Being able to recognize when you're in the stress response is the first step to being able to change it. Next, we will look at two building blocks that will support you in reconnecting to yourself when you're triggered — needs and feelings.


Universal Human Needs

The term needs, as used here, refers to the motives for conduct. For instance, all humans need water, air, touch, connection with others, fun, play, meaning, care, intimacy, etc. Everyone wants these needs met in order to survive, and more than that, to have satisfying and meaningful lives.

All too often, people become fixated on a particular way of meeting a need — a specific strategy. This fixation can become the source of conflict within oneself and with others. Yet a need is never tied to one single strategy — there are always multiple ways to meet a need. Knowing what you need (and what others need) from moment to moment helps you find strategies that will meet your needs and theirs. And, knowing the needs you are seeking to meet with a particular strategy can help expand the possibilities that might meet those needs.

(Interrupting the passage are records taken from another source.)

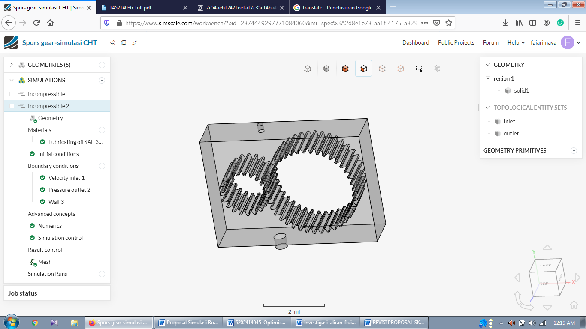Add a new simulation with plus icon
586x329 pixels.
pos(102,80)
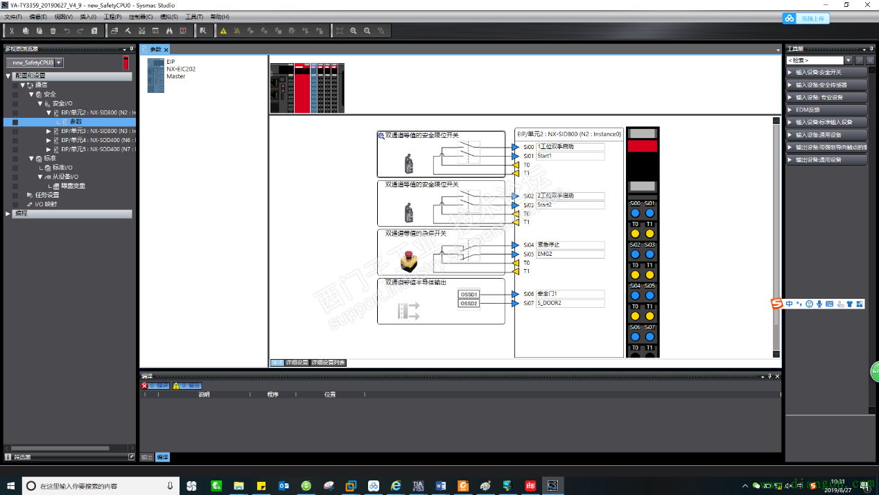Click the Cut scissors icon in toolbar

click(x=12, y=31)
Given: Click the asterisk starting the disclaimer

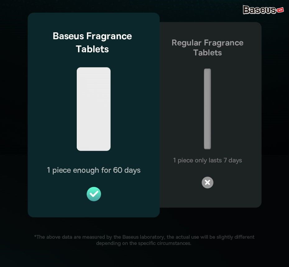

When people are not aware of their own needs, they tend to spend more of their time reacting to one another, and this often creates havoc in their lives. The core needs (on pages 15and 16) are grouped into three main categories and nine subcategories.


Feelings

Feelings are bodily sensations that signal whether your needs are being met by what is going on around you as well as inside you. Positive feelings tend to indicate needs met, and negative ones, needs not met.

Paying attention to your feelings when asked (by yourself or someone else) about a particular need, you are able to identify which needs the nonverbal parts of yourself interpret as met or not met. With practice, you will learn the signals from your body that tell you if the need you have guessed or your practice partner has guessed is accurate at that moment in time.

Feelings give you important additional information with which to navigate your internal and external worlds. When you have this additional information, you do not have to react to your feeling states out of habitual patterns of action, the early versions of which were learned in childhood and typically have been built upon and reinforced. Instead, you can examine your life with an eye to how you can better meet your needs and the needs of others.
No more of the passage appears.